Problem to work on » Rewrite the items below, changing each occurrence of "Screen dimensions" to "Display size" and leaving everything else as it is.

Input data »
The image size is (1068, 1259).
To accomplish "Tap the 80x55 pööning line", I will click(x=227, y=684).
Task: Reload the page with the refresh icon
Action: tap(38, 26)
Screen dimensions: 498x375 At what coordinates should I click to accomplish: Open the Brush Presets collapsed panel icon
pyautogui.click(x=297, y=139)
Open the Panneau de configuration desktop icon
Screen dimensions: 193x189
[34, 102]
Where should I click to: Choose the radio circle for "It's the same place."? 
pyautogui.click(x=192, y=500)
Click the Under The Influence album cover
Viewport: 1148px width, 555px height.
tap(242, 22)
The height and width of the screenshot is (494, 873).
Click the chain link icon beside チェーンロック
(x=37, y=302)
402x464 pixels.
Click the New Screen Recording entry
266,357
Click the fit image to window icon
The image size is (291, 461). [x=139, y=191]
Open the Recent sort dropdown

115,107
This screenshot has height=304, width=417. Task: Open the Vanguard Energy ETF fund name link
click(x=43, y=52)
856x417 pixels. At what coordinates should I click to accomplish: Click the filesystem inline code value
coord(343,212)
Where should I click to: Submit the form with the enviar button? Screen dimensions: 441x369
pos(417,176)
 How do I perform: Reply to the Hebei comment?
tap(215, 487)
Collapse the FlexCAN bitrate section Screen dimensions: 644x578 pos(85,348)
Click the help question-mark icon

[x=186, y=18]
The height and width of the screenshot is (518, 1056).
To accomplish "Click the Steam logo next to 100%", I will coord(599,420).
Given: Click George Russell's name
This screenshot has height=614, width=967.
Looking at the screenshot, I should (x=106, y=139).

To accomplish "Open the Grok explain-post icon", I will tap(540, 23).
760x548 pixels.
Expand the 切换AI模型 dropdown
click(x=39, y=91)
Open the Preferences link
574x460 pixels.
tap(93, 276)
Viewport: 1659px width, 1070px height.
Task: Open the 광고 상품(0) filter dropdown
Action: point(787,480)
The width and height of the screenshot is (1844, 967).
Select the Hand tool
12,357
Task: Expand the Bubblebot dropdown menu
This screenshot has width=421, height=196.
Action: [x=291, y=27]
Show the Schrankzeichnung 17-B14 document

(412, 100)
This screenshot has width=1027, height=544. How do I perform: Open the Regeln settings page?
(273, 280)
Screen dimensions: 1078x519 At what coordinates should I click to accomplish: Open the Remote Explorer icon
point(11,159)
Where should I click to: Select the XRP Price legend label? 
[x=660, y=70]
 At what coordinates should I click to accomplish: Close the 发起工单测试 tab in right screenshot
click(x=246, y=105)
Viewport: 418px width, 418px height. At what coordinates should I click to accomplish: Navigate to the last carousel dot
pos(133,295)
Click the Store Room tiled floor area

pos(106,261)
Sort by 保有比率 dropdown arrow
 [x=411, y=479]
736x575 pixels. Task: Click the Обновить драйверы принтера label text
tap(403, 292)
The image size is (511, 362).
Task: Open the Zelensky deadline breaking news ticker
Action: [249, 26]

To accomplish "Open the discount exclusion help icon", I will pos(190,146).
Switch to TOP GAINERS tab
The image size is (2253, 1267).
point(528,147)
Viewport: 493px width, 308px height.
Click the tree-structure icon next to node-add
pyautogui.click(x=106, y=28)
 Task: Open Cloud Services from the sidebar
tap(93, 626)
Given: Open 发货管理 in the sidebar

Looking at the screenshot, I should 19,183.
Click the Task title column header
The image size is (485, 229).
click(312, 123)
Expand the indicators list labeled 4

Task result »
The image size is (1068, 1259).
To accomplish "Tap the 80x55 pööning line", I will click(x=227, y=684).
Task: Reload the page with the refresh icon
Action: tap(38, 26)
Display size: 498x375 At what coordinates should I click to accomplish: Open the Brush Presets collapsed panel icon
pyautogui.click(x=297, y=139)
Open the Panneau de configuration desktop icon
Display size: 193x189
[34, 102]
Where should I click to: Choose the radio circle for "It's the same place."? 
pyautogui.click(x=192, y=500)
Click the Under The Influence album cover
Viewport: 1148px width, 555px height.
tap(242, 22)
The height and width of the screenshot is (494, 873).
Click the chain link icon beside チェーンロック
(x=37, y=302)
402x464 pixels.
Click the New Screen Recording entry
266,357
Click the fit image to window icon
The image size is (291, 461). [x=139, y=191]
Open the Recent sort dropdown

115,107
This screenshot has height=304, width=417. Task: Open the Vanguard Energy ETF fund name link
click(x=43, y=52)
856x417 pixels. At what coordinates should I click to accomplish: Click the filesystem inline code value
coord(343,212)
Where should I click to: Submit the form with the enviar button? Display size: 441x369
pos(417,176)
 How do I perform: Reply to the Hebei comment?
tap(215, 487)
Collapse the FlexCAN bitrate section Display size: 644x578 pos(85,348)
Click the help question-mark icon

[x=186, y=18]
The height and width of the screenshot is (518, 1056).
To accomplish "Click the Steam logo next to 100%", I will coord(599,420).
Given: Click George Russell's name
This screenshot has height=614, width=967.
Looking at the screenshot, I should (x=106, y=139).

To accomplish "Open the Grok explain-post icon", I will tap(540, 23).
760x548 pixels.
Expand the 切换AI模型 dropdown
click(x=39, y=91)
Open the Preferences link
574x460 pixels.
tap(93, 276)
Viewport: 1659px width, 1070px height.
Task: Open the 광고 상품(0) filter dropdown
Action: point(787,480)
The width and height of the screenshot is (1844, 967).
Select the Hand tool
12,357
Task: Expand the Bubblebot dropdown menu
This screenshot has width=421, height=196.
Action: [x=291, y=27]
Show the Schrankzeichnung 17-B14 document

(412, 100)
This screenshot has width=1027, height=544. How do I perform: Open the Regeln settings page?
(273, 280)
Display size: 1078x519 At what coordinates should I click to accomplish: Open the Remote Explorer icon
point(11,159)
Where should I click to: Select the XRP Price legend label? 
[x=660, y=70]
 At what coordinates should I click to accomplish: Close the 发起工单测试 tab in right screenshot
click(x=246, y=105)
Viewport: 418px width, 418px height. At what coordinates should I click to accomplish: Navigate to the last carousel dot
pos(133,295)
Click the Store Room tiled floor area

pos(106,261)
Sort by 保有比率 dropdown arrow
 [x=411, y=479]
736x575 pixels. Task: Click the Обновить драйверы принтера label text
tap(403, 292)
The image size is (511, 362).
Task: Open the Zelensky deadline breaking news ticker
Action: [249, 26]

To accomplish "Open the discount exclusion help icon", I will pos(190,146).
Switch to TOP GAINERS tab
The image size is (2253, 1267).
point(528,147)
Viewport: 493px width, 308px height.
Click the tree-structure icon next to node-add
pyautogui.click(x=106, y=28)
 Task: Open Cloud Services from the sidebar
tap(93, 626)
Given: Open 发货管理 in the sidebar

Looking at the screenshot, I should 19,183.
Click the Task title column header
The image size is (485, 229).
click(312, 123)
Expand the indicators list labeled 4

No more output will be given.